Brian Dawkins, who provided the face of the organization for nearly 13 years, is no longer an Eagle. Dawkins yesterday signed with the Denver Broncos.

But here's what I am sure will be a minority opinion this morning as fans wander in the despair of watching still another star make a less than glorious exit from the Philly sports scene: Two sides made a decision in this afffair.

And that would include Brian Dawkins.

Bottom line? Dawkins did what pro athletes almost always do; he took the money. I don't blame him a bit. But let's not paint this as something that it's not.

The multi-year package Dawkins got from the Broncos - five years and $17 million - is a bit misleading. In reality it will be more like two years, and $9 million. And Dawkins was never going to get that from the Eagles.

You can argue that point all you want, maybe you think Dawkins earned that kind of offer from the Eagles after 13 stellar years. I'm not so sure. I have heard those saying the team consistently low-balled Dawkins over his career, but they did re-sign him two years ago when many already believe he was past his prime. That signing in itself went against the team's much-hated M.O. of not signing players after they blow past the mythical age barrier of 30.

At the beginning of this season, it appared as if Dawkins' reign as the much-feared leader of the Eagles' 'D" appeared over. Fans were calling for his head after a Week Two debacle in which he got undressed in a man-to-man situation against the Cowboys at the goal line. To his credit, Dawkins, as he always did, met his critics head-on. He vowed he was not done, that he had plenty left in his tank. Then he went out and proved it on the field, once again becoming the fulcrum of the defense as they excelled down the stretch, leading to an unexpected playoff push.

I will miss Dawskins as much as anyone. There are a few things I will not miss, however. A lot of people believe Dawkins was the emotional leader of the team, and they always point to his elaborate entrance onto the field during the team introductions. I've never been much of a rah-rah guy, and I tired of some of Dawk's antics - both before and during the game - a long time agao.

There is something else that needs to be said here as well. Dawkins always talked about the team, and about winning a Super Bowl. Does he believe he now has a better chance of accomplishing that goal in Denver?

It's interesting to contrast the way Dawkins is treated in this town, as opposed to a guy who has been his teammate for 10 of those 13 years.

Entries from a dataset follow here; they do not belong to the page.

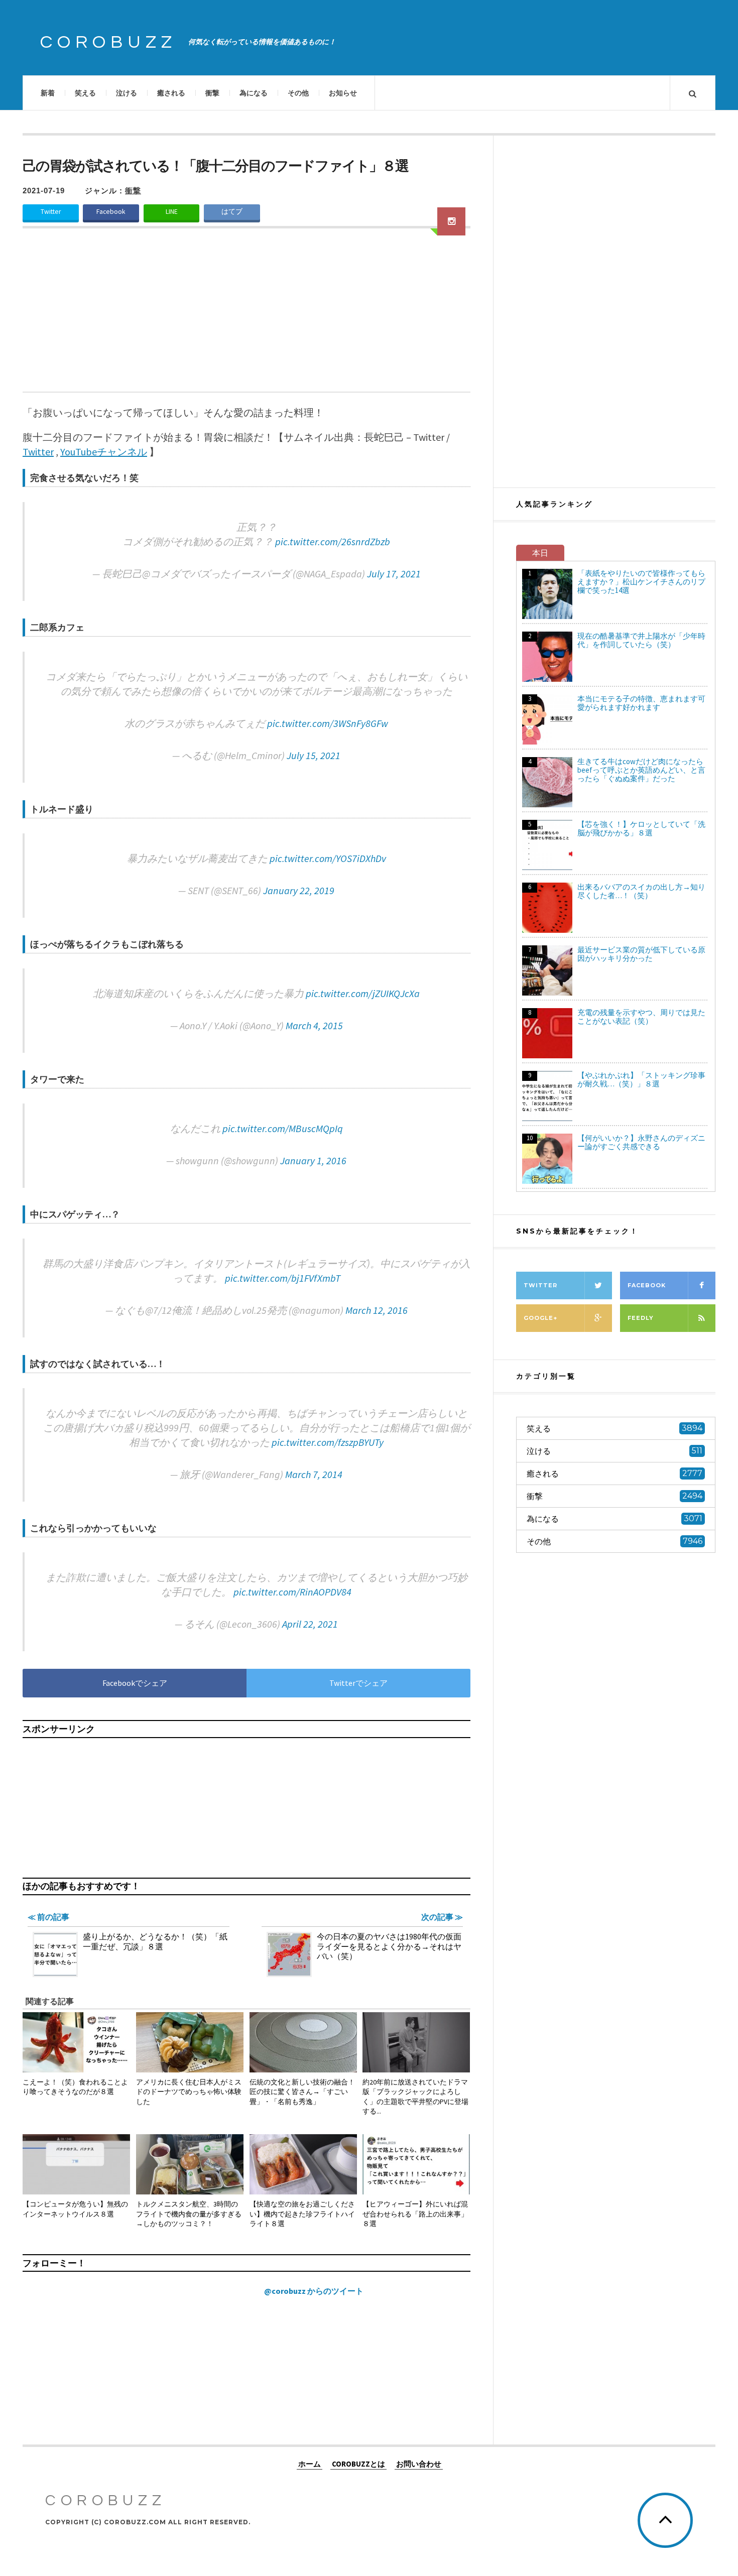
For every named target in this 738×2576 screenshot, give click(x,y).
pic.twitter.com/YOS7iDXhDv (328, 858)
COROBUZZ (108, 42)
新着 (48, 92)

Donovan McNabb has won exactly the same number of Super Bowls as Brian Dawkins. That would be zero. Yet Dawkins is loved; McNabb is often reviled.

McNabb has consistently been savaged for failing to take his team down the field in the final two minutes of the Birds' latest frustrating, disappointing playoff loss, in the Arizona desert. I was chief among them. But no one mentions that Dawkins and the defense also had a chance to win that game by shutting down Kurt Warner and the Cardinals' offense. Instead Warner calmly marched Arizona to the winning touchdown and two-point conversion.

I will miss Brian Dawkins. I am grateful for what he brought to this team, the emotion with which he played the game, and the way he went about his business on and off the field.

But in the end, he did what pro athletes almost always do: He took the money.

I'm not saying that's wrong, I'm just saying that shouldn't be overlooked.